Patients with psoriasis who receive biologic drugs demonstrate a lower risk — that is statistically and clinically significant — for developing PsA, according to data derived from Takeuchi T, et al. Arthritis Res Ther. 2021;doi:10.1186/s13075-021-02591-y.

“Per [American College of Rheumatology (ACR)] and EULAR guidelines, patients with RA should initiate treatment with conventional synthetic disease-modifying antirheumatic drugs (csDMARDs), such as methotrexate (MTX),” Tsutomu Takeuchi, MD, PhD, of Keio University, in Tokyo, Japan, and colleagues wrote. “In patients with an inadequate response to csDMARDs, it is recommended to add a biologic DMARD (bDMARD), such as a tumor necrosis factor inhibitor (TNFi), or a targeted synthetic DMARD, such as a Janus kinase (JAK) inhibitor.”
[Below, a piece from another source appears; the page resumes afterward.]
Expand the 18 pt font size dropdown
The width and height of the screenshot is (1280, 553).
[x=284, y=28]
“Tofacitinib is an oral JAK inhibitor for the treatment of RA,” they added. “The phase 3b/4 ORAL Strategy study compared the efficacy and safety of tofacitinib 5 mg twice daily (BID) monotherapy, tofacitinib 5 mg BID[plus]MTX, and [adalimumab (ADA)] 40 mg every other week[plus]MTX in patients with RA and an inadequate response to MTX.”
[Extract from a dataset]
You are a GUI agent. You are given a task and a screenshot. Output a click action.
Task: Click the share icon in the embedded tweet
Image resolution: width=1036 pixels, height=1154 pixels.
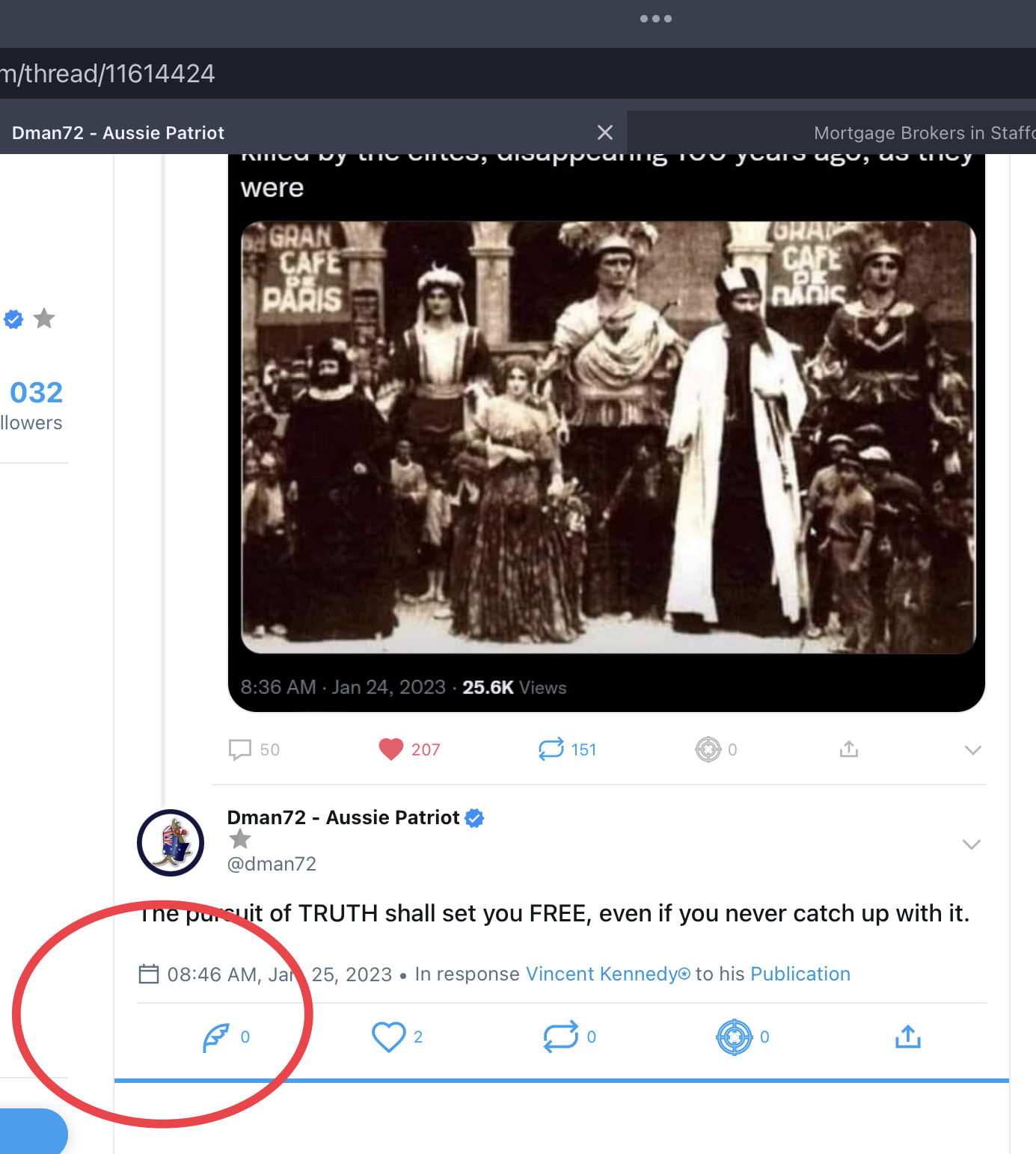(x=848, y=749)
In that study, combination therapy with tofacitinib (Xeljanz, Pfizer) and methotrexate demonstrated non-inferiority to adalimumab combination therapy based on ACR50 response rate. However, tofacitinib monotherapy failed to show non-inferiority to either combination strategy.

“The mechanism by which tofacitinib[plus]MTX provides greater efficacy than tofacitinib monotherapy is currently unknown, but is conceivably related to the effects each drug has on different mediators of inflammation,” Takeuchi and colleagues wrote.
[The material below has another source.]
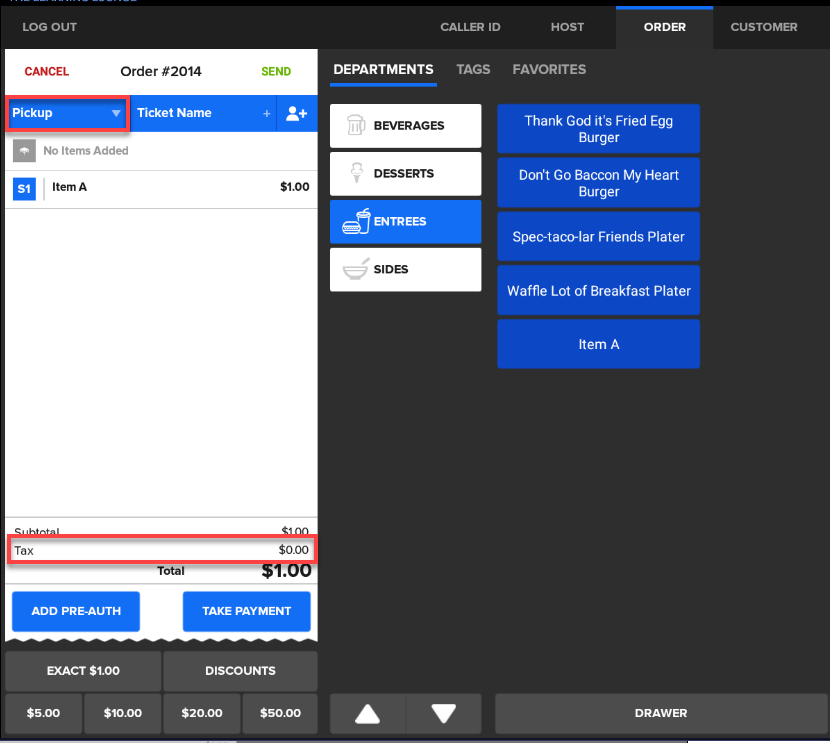Open the Customer tab
The height and width of the screenshot is (743, 830).
(x=764, y=27)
To analyze the clinical and functional responses to tofacitinib monotherapy, tofacitinib combination therapy with methotrexate and adalimumab(Humira, AbbVie) combination therapy with methotrexate in patients with RA, Takeuchi and colleagues conducted a post-hoc analysis of data from the ORAL Strategy study. For clinical response, the researchers developed cumulative probability plots for the mean percent change from baseline in the Clinical Disease Activity Index (CDAI) at month 12. For functional response, they did the same for mean change from baseline in the Health Assessment Questionnaire-Disability Index (HAQ-DI).

The researchers included data from all 1,146 ORAL Strategy participants who received study treatment, including 384 in the tofacitinib monotherapy group, 376 who received tofacitinib alongside methotrexate and 386 treated with adalimumab plus methotrexate. In their analysis, Takeuchi and colleagues summarized median C-reactive protein (CRP) levels by time period using CDAI remission — defined as 2.8 or less — at 6 and 12 months.

According to the researchers, cumulative probability plots for mean percent change in CDAI from baseline, and mean change in HAQ-DI from baseline, were similar across all treatment strategies at 12 months in patients who demonstrated greater response. However, at lower levels of response, those who received tofacitinib monotherapy did not respond as well as those treated with either combination therapy.

Among those treated with tofacitinibplus methotrexate, patients who achieved CDAI remission at 6 and 12 months demonstrated numerically higher baseline CRP levels, and numerically larger post-baseline CRP reductions, compared with those who did not achieve CDAI remission.

“In this post hoc analysis of data from ORAL Strategy, cumulative probability plots suggest that there is a subset of patients who will achieve a deep clinical and functional response with tofacitinib treatment, irrespective of whether they receive concomitant MTX,” Takeuchi and colleagues wrote. “However, at lower levels of response, patients receiving tofacitinib monotherapy did not appear to respond as well as those receiving combination treatments. Overall, patients experienced greater response with tofacitinib[plus]MTX vs. tofacitinib monotherapy.”

“As such, tofacitinib monotherapy may be considered in patients who wish to discontinue MTX due to tolerability or toxicity issues,” they added. “However, in patients who are able to take MTX, as recommended by ACR and EULAR, tofacitinib should be added to MTX, and tapering or discontinuation of MTX should be considered only after the patient reaches their targeted disease control.”